-- SUPPLIED ENTRIES follows --

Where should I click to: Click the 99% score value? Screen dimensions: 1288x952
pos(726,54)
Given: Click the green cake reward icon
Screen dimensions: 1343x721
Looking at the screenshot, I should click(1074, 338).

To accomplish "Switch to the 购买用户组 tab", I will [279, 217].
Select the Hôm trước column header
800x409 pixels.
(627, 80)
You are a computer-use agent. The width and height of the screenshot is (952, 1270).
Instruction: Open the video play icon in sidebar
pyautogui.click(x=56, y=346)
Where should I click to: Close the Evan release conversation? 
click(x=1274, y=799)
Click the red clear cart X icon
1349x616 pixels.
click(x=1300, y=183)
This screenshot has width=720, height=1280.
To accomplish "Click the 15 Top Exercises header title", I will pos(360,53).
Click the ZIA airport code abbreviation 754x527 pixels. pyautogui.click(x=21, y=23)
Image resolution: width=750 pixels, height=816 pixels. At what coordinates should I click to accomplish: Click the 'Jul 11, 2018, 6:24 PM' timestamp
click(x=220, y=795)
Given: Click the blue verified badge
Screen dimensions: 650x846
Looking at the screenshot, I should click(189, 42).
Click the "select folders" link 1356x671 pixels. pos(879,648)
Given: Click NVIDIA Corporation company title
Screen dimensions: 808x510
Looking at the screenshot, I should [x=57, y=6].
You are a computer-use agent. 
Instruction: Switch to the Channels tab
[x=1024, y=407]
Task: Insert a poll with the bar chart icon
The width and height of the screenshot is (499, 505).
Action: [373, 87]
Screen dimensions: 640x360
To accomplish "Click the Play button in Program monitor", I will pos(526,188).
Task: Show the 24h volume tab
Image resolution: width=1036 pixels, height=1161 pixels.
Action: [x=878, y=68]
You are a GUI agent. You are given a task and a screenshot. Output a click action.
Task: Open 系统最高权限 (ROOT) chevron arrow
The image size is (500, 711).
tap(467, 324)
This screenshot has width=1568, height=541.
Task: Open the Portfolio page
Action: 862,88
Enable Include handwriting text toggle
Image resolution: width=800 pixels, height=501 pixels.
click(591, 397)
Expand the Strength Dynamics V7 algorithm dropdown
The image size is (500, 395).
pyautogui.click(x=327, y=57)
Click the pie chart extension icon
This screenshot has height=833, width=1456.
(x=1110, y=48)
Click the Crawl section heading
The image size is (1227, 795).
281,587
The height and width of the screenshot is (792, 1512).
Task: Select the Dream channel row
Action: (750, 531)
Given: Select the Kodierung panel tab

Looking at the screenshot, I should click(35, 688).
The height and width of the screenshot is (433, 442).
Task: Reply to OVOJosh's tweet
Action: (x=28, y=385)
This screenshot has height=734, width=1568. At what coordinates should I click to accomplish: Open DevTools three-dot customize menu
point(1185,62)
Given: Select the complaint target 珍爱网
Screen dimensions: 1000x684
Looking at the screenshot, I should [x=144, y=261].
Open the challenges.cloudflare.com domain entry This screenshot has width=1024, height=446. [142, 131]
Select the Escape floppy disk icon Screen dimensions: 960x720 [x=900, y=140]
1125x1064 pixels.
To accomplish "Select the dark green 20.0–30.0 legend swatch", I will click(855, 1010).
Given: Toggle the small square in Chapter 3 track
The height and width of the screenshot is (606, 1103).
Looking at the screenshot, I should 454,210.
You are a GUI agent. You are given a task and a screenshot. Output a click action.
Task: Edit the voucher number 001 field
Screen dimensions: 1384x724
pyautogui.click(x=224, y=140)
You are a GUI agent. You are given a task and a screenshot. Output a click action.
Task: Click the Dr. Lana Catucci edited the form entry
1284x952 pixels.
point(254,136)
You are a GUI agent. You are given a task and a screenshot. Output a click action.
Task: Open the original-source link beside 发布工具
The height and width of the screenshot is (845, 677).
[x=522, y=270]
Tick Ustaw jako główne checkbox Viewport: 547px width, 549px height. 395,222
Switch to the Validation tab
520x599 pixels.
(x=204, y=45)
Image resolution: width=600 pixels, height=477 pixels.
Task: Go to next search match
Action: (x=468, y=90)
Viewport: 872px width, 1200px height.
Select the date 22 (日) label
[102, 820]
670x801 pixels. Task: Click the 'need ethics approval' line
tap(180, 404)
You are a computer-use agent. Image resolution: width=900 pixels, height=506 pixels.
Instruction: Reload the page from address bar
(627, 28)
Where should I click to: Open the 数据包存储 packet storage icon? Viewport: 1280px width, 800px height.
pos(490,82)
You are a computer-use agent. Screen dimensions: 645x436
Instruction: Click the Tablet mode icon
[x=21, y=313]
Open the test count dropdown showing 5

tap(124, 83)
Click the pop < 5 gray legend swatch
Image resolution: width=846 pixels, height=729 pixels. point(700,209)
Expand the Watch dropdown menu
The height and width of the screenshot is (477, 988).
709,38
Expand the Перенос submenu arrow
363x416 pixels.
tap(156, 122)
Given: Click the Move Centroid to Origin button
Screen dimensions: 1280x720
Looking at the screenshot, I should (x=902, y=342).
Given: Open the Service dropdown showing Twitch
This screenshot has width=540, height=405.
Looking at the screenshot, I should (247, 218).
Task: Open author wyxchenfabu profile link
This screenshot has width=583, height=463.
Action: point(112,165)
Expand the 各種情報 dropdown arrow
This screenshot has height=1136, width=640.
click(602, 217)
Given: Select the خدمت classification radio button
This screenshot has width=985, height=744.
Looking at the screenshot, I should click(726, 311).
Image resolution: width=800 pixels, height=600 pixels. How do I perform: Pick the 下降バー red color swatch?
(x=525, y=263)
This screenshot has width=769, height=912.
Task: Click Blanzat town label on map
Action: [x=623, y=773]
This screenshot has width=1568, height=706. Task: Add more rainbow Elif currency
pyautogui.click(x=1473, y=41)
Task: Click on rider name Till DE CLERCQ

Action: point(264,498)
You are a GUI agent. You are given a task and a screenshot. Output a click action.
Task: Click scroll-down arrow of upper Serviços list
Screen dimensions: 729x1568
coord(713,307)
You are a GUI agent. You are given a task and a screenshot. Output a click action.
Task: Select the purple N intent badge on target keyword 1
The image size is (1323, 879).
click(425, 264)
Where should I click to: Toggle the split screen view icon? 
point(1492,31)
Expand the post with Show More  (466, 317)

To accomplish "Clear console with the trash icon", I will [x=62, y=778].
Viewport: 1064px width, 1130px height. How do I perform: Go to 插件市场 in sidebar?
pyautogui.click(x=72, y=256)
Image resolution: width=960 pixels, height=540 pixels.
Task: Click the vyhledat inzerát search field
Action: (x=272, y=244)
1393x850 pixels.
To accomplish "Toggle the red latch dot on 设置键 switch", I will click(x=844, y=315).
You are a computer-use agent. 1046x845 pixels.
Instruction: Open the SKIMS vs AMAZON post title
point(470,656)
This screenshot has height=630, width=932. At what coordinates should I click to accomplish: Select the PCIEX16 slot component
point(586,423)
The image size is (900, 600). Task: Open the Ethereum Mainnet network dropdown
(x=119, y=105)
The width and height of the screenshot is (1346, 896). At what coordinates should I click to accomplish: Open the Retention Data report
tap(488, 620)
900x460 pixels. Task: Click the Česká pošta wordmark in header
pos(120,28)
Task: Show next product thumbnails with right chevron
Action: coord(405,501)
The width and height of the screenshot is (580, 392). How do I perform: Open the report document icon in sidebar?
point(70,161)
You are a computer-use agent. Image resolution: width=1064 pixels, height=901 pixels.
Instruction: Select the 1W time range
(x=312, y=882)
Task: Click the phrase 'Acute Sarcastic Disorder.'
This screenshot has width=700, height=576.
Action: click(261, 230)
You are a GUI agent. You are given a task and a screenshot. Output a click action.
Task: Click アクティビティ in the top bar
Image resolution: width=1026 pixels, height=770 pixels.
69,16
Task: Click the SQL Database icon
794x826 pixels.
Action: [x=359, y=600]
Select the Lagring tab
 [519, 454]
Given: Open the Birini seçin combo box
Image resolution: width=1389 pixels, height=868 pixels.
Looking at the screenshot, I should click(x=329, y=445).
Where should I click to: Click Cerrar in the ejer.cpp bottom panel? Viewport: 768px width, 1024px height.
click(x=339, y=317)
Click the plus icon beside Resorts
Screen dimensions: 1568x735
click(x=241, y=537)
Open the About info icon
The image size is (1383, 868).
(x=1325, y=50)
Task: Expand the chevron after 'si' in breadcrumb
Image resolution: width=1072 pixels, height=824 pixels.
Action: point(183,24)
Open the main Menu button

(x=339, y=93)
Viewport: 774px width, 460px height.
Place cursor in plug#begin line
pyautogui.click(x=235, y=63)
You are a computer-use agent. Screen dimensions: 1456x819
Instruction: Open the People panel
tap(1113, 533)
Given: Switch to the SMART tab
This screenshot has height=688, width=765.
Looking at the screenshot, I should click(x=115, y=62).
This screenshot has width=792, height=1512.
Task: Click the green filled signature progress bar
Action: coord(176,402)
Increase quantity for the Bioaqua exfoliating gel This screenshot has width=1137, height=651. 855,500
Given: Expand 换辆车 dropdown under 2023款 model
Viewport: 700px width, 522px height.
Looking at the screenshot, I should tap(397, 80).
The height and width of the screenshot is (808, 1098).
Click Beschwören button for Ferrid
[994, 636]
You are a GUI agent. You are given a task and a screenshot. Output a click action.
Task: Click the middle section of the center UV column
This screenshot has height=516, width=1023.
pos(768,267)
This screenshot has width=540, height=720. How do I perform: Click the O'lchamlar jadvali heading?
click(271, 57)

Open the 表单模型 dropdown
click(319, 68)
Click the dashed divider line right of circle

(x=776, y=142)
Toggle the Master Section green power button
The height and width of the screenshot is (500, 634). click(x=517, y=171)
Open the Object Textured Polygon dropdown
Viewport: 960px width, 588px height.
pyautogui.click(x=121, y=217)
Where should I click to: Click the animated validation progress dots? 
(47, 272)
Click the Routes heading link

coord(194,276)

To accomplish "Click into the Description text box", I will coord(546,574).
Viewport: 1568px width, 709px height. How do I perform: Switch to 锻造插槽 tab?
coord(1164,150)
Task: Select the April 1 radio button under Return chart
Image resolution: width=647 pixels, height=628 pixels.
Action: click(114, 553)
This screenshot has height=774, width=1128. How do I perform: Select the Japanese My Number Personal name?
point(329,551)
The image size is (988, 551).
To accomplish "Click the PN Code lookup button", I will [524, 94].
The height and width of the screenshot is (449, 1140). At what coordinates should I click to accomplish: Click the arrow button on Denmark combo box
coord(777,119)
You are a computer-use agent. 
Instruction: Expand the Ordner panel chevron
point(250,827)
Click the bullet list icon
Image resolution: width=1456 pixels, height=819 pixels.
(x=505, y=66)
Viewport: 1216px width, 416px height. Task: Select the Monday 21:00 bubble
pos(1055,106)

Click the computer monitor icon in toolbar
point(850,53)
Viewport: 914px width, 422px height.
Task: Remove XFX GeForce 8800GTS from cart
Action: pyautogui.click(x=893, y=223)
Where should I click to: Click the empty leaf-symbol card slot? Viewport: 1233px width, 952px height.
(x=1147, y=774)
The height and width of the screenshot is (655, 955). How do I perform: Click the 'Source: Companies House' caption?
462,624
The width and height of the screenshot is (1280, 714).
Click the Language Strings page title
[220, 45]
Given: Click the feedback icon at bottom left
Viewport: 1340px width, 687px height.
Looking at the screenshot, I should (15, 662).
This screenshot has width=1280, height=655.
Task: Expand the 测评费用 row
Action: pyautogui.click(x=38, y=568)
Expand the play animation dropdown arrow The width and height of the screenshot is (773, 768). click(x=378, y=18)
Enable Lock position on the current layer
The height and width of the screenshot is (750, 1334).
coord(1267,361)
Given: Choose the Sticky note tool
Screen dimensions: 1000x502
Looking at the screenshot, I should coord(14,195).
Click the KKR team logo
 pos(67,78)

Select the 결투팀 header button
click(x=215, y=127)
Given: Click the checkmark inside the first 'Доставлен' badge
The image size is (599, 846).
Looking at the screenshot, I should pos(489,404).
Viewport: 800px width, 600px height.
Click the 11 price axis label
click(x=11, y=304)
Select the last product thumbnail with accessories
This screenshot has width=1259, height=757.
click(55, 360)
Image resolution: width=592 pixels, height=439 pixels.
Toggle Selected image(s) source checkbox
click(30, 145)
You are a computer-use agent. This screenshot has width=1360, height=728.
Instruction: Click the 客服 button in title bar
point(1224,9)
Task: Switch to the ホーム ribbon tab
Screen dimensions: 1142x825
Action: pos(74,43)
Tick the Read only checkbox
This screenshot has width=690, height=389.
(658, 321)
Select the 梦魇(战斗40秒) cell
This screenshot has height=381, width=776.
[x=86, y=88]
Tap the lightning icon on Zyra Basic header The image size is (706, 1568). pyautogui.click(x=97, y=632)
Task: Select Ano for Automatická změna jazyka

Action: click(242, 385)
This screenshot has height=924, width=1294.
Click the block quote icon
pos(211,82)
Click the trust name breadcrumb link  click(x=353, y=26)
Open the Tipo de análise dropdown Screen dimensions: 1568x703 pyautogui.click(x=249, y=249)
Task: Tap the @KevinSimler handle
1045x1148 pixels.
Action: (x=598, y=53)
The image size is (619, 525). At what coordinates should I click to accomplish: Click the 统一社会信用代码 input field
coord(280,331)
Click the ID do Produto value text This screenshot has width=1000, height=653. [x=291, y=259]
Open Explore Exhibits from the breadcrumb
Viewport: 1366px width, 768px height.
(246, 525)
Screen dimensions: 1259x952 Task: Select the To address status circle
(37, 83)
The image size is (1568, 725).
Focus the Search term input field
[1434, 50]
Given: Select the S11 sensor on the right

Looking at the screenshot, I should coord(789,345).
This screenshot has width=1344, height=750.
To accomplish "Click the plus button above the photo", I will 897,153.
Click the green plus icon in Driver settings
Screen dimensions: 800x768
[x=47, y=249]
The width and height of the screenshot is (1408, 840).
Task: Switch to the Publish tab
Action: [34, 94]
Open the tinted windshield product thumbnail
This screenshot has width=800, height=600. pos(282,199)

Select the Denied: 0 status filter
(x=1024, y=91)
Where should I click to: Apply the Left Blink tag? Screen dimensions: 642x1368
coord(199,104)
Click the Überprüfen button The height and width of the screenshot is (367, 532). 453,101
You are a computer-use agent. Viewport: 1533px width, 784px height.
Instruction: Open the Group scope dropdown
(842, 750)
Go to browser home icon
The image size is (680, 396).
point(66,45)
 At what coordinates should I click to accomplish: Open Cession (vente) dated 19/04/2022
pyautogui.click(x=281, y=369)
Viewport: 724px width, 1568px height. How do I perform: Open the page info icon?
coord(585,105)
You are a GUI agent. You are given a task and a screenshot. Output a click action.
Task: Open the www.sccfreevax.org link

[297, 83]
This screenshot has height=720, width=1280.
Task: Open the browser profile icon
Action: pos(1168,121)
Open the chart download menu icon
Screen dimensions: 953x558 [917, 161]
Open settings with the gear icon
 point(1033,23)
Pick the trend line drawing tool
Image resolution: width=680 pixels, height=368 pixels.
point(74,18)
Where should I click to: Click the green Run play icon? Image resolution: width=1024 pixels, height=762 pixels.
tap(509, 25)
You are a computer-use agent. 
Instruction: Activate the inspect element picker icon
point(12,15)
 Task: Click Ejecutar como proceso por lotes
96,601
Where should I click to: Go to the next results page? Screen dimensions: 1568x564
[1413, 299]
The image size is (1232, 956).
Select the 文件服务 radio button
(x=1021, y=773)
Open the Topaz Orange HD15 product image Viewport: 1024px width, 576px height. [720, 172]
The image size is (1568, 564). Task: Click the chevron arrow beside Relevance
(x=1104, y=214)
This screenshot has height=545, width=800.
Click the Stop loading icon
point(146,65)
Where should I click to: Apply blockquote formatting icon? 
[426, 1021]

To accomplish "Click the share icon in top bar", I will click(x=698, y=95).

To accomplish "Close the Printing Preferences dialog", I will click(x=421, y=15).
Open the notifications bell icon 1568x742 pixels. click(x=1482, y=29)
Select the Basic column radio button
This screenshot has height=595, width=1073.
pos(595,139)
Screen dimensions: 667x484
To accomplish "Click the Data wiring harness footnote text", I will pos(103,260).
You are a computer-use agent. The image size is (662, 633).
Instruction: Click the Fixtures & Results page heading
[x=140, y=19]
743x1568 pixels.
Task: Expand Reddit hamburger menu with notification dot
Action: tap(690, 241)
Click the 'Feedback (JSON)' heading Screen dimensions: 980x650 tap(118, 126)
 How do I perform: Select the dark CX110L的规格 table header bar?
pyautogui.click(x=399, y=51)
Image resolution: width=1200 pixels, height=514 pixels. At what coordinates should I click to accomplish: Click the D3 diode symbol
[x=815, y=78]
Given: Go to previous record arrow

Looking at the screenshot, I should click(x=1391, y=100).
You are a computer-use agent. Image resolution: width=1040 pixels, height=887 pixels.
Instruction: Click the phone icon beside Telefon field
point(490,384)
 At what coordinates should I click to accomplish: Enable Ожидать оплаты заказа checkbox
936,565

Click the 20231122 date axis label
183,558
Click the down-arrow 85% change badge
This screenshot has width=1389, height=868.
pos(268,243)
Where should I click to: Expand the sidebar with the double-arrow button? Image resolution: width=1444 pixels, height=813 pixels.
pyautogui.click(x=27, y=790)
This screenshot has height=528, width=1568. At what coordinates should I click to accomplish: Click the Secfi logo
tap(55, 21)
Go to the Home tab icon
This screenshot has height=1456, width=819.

-- SUPPLIED ENTRIES concluded --

YOUR ASSIGNMENT: Gather from the records above every line containing the string "under".

OUTPUT BELOW:
Given: Expand 换辆车 dropdown under 2023款 model
Task: Select the April 1 radio button under Return chart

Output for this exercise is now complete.